I'm basically going to count the number of reviews with scores ending at each decimal place, and compare that to what we'd expect under both models. Simple? Let's go!
# ----- Get observed counts
# the rounding is due to a weird issue with the mod operator,
# some scores have a mod of like 0.00000002003 or something nutty.
value = round(as.vector(scores$score) %% 1.0, 1)
observed = as.data.frame(table(value))
colnames(observed) <- c('decimal','count')
observed
decimal | count |
---|---|
0 | 2776 |
0.1 | 1392 |
0.2 | 1749 |
0.3 | 1602 |
0.4 | 1723 |
0.5 | 2049 |
0.6 | 1571 |
0.7 | 1662 |
0.8 | 2151 |
0.9 | 1718 |
# ----- Compute expected values assuming uniform choices
uniform = as.data.frame(table(round(seq(0,10,0.1) %% 1.0,1)))
colnames(uniform) = c('decimal','count')
uniform$proportion = uniform$count / sum(uniform$count)
uniform$count = uniform$proportion * sum(observed$count)
uniform
decimal | count | proportion |
---|---|---|
0 | 2003.198 | 0.1089109 |
0.1 | 1821.089 | 0.0990099 |
0.2 | 1821.089 | 0.0990099 |
0.3 | 1821.089 | 0.0990099 |
0.4 | 1821.089 | 0.0990099 |
0.5 | 1821.089 | 0.0990099 |
0.6 | 1821.089 | 0.0990099 |
0.7 | 1821.089 | 0.0990099 |
0.8 | 1821.089 | 0.0990099 |
0.9 | 1821.089 | 0.0990099 |
# ----- compute expected values assuming normal choices
x = seq(0,10,0.1)
m = mean(scores$score)
s = sd(scores$score)
density = dnorm(x, mean = m, sd = s)
p = density / sum(density)
idx = round(x %% 1.0,1)
normal = data.frame(list(score = x, decimal = idx, prob = p))
normal = aggregate(normal$prob, by=list(normal$decimal), FUN=sum)
colnames(normal) = c('decimal','proportion')
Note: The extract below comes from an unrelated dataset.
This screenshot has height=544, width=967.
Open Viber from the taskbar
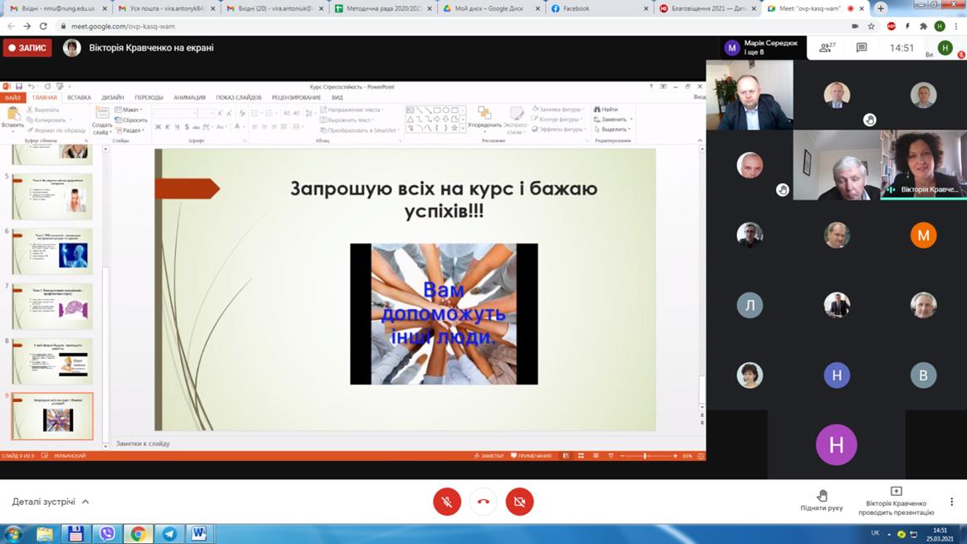107,533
normal$count = normal$proportion * sum(observed$count)
normal
decimal | proportion | count |
---|---|---|
0.0 | 0.10065429 | 1851.334 |
0.1 | 0.09893412 | 1819.695 |
0.2 | 0.09928866 | 1826.216 |
0.3 | 0.09958802 | 1831.722 |
0.4 | 0.09983921 | 1836.343 |
0.5 | 0.10004867 | 1840.195 |
0.6 | 0.10022226 | 1843.388 |
0.7 | 0.10036521 | 1846.017 |
0.8 | 0.10048221 | 1848.169 |
0.9 | 0.10057736 | 1849.919 |
# get x ticks !
xticklabs = character()
for (i in 0:9) {
xticklabs = c(xticklabs, paste0('*.',toString(i)))
}
plot = ggplot(NULL, aes(x = decimal, y = count)) +
geom_bar(data = observed, stat = 'identity', colour = '#004D40' , fill = '#004D40') +
geom_point(data = uniform, aes(colour = 'Uniform Sampling'),
stroke = 1.25, size = 4, shape = 23) +
geom_point(data = normal, aes(x = 1:10, colour = 'Normal Sampling '),
stroke = 1.25, size = 6, shape = 23) +
ylab("Number of Reviews") +
scale_y_continuous(breaks = seq(from=0,to=3000,by=500)) +
scale_x_discrete(breaks=observed$decimal, labels=xticklabs) +
theme_bw(base_size = 10) +
theme(
axis.title.x=element_blank(),
panel.grid.major.x = element_blank(),
legend.direction="horizontal",
legend.title = element_blank(),
legend.position = c(0.5, 0.9),
panel.grid.minor.y = element_blank(),
axis.text.x = element_text(size=10),
) +
scale_colour_manual(values=c("#009688", "#FFB300"))
print(plot)
Obviously, *.0 is selected far more often than you'd expect if scoring was unbiased. I think this is pretty strong evidence of statistical heaping!